EXERCISE DIRECTIONS: Look over the material for the string "question". Copy every line where it turns up.

THE RECORDS:
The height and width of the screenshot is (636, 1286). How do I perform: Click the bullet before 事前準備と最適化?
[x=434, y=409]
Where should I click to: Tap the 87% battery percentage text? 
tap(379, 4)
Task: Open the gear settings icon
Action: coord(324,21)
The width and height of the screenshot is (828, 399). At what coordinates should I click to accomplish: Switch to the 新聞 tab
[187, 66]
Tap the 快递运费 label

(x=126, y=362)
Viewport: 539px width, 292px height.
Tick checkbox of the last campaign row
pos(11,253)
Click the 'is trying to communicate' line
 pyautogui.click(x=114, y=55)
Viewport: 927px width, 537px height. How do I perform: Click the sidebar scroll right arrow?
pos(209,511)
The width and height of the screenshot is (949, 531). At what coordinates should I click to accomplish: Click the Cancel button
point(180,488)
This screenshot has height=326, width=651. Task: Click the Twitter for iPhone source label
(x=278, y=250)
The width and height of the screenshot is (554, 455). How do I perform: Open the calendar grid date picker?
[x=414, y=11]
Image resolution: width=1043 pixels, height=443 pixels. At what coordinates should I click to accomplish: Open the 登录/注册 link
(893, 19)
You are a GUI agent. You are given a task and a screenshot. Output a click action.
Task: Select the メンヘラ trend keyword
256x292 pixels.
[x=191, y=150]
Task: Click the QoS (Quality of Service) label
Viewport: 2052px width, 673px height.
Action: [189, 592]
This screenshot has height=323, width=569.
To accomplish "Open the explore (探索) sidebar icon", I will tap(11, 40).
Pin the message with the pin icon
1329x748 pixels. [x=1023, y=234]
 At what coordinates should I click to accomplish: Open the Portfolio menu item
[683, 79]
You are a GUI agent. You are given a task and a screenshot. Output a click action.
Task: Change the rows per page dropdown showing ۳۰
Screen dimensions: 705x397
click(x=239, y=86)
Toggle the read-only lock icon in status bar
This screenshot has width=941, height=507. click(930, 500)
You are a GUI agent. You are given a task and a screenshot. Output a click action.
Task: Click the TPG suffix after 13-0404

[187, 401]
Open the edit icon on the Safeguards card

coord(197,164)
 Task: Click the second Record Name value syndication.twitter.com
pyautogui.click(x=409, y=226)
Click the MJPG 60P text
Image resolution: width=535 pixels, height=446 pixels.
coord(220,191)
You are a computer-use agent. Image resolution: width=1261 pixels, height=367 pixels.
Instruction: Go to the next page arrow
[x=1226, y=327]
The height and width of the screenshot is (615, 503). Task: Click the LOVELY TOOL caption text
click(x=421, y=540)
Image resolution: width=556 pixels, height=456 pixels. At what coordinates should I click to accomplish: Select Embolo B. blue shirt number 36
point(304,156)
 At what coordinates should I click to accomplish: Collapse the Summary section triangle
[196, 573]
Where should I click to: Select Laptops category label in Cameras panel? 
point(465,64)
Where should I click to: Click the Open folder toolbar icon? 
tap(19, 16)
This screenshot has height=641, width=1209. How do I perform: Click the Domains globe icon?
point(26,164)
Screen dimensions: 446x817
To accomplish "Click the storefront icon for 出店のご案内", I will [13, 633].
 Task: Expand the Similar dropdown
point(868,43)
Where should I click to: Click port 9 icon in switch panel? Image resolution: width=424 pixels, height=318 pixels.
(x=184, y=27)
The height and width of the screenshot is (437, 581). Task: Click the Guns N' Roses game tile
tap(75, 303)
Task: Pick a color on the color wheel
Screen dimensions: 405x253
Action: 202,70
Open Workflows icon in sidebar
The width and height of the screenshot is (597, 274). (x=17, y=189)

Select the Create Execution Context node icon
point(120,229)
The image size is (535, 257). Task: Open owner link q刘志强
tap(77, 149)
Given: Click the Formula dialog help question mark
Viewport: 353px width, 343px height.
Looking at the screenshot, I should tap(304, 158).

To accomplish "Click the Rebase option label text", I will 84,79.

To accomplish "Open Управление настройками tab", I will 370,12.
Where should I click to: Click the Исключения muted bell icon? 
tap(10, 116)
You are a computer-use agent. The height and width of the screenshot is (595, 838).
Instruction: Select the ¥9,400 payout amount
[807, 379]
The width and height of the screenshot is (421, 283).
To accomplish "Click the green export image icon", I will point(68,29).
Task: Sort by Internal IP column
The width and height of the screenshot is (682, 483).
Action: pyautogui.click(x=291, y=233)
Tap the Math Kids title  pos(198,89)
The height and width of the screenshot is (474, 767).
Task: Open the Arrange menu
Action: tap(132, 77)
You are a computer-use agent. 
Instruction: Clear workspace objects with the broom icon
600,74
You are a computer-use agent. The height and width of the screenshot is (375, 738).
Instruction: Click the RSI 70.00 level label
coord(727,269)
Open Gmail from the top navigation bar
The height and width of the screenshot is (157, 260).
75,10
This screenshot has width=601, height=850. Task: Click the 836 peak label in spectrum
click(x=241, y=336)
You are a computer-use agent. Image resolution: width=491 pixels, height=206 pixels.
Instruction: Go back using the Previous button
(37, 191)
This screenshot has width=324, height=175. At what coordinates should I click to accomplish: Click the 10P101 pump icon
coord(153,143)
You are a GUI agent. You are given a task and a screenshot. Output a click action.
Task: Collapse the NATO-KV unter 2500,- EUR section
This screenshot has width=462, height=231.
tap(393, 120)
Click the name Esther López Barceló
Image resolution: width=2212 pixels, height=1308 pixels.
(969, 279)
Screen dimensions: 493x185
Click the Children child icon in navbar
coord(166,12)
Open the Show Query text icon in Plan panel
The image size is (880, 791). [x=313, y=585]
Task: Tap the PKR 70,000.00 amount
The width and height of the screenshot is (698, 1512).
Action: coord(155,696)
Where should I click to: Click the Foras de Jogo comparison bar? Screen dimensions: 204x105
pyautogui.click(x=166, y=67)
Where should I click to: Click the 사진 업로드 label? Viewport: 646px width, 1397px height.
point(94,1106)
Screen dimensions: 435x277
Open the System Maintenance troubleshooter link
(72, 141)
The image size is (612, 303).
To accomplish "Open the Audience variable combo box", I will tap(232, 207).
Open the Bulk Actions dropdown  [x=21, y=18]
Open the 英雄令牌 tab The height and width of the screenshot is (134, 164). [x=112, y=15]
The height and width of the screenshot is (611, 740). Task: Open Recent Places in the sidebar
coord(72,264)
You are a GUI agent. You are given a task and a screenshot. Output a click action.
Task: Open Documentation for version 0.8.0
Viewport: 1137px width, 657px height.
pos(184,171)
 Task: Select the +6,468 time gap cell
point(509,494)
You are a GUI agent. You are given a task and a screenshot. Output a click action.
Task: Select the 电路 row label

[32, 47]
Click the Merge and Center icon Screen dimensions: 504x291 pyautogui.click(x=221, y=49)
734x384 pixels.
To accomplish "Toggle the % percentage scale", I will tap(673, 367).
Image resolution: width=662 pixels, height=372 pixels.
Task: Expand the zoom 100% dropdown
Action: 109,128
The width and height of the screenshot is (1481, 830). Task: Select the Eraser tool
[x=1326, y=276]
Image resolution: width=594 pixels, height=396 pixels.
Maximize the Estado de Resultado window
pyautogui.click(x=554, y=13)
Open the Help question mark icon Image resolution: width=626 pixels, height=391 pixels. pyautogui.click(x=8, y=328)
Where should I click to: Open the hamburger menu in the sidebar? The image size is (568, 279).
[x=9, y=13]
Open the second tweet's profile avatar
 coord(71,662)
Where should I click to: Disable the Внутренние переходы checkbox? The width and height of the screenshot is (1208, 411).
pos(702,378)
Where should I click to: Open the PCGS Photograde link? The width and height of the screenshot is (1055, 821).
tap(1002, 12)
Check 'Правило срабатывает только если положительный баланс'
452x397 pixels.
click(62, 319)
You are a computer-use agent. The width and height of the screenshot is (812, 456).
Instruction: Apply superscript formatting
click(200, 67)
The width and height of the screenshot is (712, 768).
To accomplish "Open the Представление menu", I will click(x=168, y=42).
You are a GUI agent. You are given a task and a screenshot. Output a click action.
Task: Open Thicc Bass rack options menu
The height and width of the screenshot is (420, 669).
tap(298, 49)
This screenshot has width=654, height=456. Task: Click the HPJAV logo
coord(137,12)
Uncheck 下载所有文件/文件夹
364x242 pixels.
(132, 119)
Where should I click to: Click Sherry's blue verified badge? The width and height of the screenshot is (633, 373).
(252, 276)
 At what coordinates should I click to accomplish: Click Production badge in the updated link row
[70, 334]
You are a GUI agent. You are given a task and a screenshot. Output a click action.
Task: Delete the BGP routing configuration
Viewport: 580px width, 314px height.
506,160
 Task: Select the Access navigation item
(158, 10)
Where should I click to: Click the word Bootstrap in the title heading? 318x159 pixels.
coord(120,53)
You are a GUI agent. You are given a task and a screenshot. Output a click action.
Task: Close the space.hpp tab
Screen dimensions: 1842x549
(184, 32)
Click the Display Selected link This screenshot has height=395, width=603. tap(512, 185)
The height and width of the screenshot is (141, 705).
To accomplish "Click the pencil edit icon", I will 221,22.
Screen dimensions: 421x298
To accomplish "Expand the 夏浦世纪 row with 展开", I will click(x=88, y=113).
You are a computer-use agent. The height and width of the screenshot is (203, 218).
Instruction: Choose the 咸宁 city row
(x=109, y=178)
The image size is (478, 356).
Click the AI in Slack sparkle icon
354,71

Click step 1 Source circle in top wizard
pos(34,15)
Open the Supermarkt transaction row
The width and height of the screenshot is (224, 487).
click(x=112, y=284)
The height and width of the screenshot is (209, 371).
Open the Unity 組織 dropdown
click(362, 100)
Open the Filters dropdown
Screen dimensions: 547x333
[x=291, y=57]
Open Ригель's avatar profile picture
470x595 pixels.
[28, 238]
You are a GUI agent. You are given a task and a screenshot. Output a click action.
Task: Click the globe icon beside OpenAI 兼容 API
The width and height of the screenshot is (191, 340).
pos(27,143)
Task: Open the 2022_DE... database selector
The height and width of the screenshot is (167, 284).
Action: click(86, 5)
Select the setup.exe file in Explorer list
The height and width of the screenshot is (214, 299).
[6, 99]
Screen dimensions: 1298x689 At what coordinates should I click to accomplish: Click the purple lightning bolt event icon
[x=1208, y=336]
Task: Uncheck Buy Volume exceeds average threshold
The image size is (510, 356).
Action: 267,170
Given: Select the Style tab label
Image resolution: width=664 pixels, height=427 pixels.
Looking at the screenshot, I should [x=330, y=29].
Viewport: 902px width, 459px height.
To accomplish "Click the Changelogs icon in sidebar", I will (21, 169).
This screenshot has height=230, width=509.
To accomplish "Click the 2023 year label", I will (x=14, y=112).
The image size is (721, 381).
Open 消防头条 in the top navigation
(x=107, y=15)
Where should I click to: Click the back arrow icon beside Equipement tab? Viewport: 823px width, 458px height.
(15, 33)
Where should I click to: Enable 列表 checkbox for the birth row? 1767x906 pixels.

OUTPUT FOR THIS EXERCISE:
Given: Click the Formula dialog help question mark
Open the Help question mark icon Image resolution: width=626 pixels, height=391 pixels. pyautogui.click(x=8, y=328)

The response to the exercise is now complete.